I wrote one of these for fun a while back using the following approach:
- Files are indexed by inode and device, files with the same inode + device are considered equal. (My main use case for this was to bundle up JS files.)
- Files are then indexed by size; only files with the same size are compared.
- During comparison, the files are read at block sizes increasing in powers of two, starting with 2k. The blocks are hashed and compared, and if they do not match the comparison is stopped early (often without having to read the full file). If all the hashes are equal, then the files are considered to be equal.

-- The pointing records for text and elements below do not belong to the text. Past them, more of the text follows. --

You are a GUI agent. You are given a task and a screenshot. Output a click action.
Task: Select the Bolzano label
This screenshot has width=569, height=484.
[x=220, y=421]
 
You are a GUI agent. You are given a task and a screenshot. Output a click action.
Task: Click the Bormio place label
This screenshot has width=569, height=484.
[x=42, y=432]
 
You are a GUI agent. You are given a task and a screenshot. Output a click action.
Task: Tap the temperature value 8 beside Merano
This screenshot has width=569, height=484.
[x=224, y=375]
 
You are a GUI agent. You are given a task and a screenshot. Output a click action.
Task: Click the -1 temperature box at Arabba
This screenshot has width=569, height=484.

- Hashes are only computed when needed and cached in memory. Since the hash block size increases in powers of two, only a few dozen hashes are needed even for large files (reducing memory usage compared to a fixed hash block size).
I wrote mine along similar lines, except without using hashing at all. Files of identical size are compared byte-by-byte instead, until first difference or end of file. As many files as possible at a time, of course, to avoid having to read through files multiple times. This avoids any uncertainty about hash collisions.
A hash is often use for an online algorithm. If you know the hash you know there is a potential for dedupe, and you can do a byte for byte comparison. I suppose you could use size as a prefilter for dedupe. This is if you do dedupe on a file level. Dedupe on block level doesn't care about the content, only the blocks, and it's not unusual to see for instance mp3 files with the same mp3 stream but different metadata. You cannot do the latter without hashing.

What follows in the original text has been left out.